« Laissez-vous réconcilier ! »
Si, nous tous, nous cherchons à ouvrir des chemins de confiance pour l’Europe, c’est que le siècle passé a connu trop de violences. Si notre communauté de Taizé anime avec des jeunes un « pèlerinage de confiance sur la terre », c’est que le nouveau siècle a besoin de femmes, d’hommes, et tout particulièrement de jeunes courageux qui expriment par toute leur existence cet appel de l’Évangile : « Laissez-vous réconcilier ! »
Les divisions et les oppositions ne sont pas une fatalité. L’histoire ne va pas toujours vers le pire. L’Évangile de la réconciliation peut être un ferment capable de mener à une solidarité qui dépasse les frontières. Grâce à la détermination de quelques-uns, déjà nous connaissons en Europe une période de paix sans précédent.

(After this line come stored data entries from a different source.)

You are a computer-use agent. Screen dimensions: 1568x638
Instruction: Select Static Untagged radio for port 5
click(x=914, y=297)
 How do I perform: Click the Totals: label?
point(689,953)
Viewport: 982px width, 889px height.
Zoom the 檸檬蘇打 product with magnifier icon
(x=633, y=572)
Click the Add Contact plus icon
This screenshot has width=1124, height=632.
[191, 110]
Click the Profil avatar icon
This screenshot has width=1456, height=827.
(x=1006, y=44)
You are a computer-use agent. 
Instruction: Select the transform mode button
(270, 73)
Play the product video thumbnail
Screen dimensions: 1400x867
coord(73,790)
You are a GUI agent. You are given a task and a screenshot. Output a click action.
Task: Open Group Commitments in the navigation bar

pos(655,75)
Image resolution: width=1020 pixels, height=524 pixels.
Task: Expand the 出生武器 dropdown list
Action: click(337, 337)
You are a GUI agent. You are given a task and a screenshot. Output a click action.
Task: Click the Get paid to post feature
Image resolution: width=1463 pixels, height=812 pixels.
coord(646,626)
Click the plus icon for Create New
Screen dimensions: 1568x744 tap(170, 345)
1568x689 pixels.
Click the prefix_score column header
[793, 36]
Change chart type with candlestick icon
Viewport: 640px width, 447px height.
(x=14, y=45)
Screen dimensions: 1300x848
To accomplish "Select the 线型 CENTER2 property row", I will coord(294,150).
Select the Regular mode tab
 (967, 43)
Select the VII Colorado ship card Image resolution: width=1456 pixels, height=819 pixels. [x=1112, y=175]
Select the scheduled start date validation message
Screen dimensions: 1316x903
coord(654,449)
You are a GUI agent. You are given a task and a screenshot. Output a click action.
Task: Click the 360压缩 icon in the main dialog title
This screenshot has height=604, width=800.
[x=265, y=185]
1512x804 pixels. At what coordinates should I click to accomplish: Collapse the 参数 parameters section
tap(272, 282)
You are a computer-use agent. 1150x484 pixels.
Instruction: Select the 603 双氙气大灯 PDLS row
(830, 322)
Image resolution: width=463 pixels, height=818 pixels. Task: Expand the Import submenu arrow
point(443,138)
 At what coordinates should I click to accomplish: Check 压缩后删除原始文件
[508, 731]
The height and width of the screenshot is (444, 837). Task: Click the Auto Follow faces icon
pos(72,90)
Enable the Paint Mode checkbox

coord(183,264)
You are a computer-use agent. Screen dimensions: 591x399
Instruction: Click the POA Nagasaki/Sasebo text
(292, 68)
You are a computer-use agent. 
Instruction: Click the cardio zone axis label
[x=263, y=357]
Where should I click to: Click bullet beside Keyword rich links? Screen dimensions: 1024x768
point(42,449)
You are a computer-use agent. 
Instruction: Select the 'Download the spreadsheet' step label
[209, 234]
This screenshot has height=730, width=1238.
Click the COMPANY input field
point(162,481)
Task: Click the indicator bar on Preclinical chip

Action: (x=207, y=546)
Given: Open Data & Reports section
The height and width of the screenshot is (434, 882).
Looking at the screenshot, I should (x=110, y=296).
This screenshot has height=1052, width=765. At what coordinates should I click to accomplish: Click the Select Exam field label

Beaucoup de jeunes sont conscients que l’Europe ne peut pas se construire en se repliant sur elle-même, ils souhaitent une Europe ouverte et généreuse, ils savent que l’Europe sera elle-même en vivant une solidarité avec les nations des autres continents. Ils demandent qu’à la mondialisation de l’économie soit associée une mondialisation de la solidarité. Ces jeunes sont prêts à s’engager pour relever les nouveaux défis: entre autres, l’accueil des jeunes des pays du Sud, la recherche d’une plus grande justice dans le commerce mondial, une gestion plus responsable des ressources naturelles.
Pour construire les sociétés humaines, les chrétiens peuvent apporter des contributions spécifiques. Je voudrais en citer trois :
En premier lieu, l’Evangile encourage la simplicité de vie. Il appelle le croyant à une maîtrise de ses propres désirs pour parvenir à se limiter, non par contrainte mais par choix. La simplicité librement choisie permet de résister à la course au superflu chez les plus favorisés. Et elle contribue à la lutte contre la pauvreté imposée aux plus déshérités.
Un autre apport des chrétiens est de soutenir des démarches de pardon : refuser de transmettre à la prochaine génération les rancœurs liées aux blessures encore vives, non pas oublier un passé douloureux, mais guérir la mémoire par le pardon, interrompre la chaîne qui fait perdurer les ressentiments de génération en génération. Sans pardon il n’y a pas d’avenir pour les sociétés. L’élan formidable qui est à l’origine de la construction européenne est né en bonne partie de cette conviction.
En troisième lieu, ce qui manque aujourd’hui, ce ne sont pas tellement les analyses. Elles sont nombreuses. Mais il ne suffit pas de savoir ce qu’il faudrait faire, ce qui importe c’est de susciter la motivation pour le faire. Et là les chrétiens ont un rôle à jouer. Par l’Evangile ils savent la valeur de chaque engagement personnel. Chacun peut se dire : ma vie compte pour l’Europe, ma vie compte pour la construction des sociétés humaines.
Oui, tous peuvent participer à une civilisation marquée non par la méfiance mais par la confiance. Dans l’histoire il a parfois suffi de peu de personnes pour faire pencher la balance vers la paix.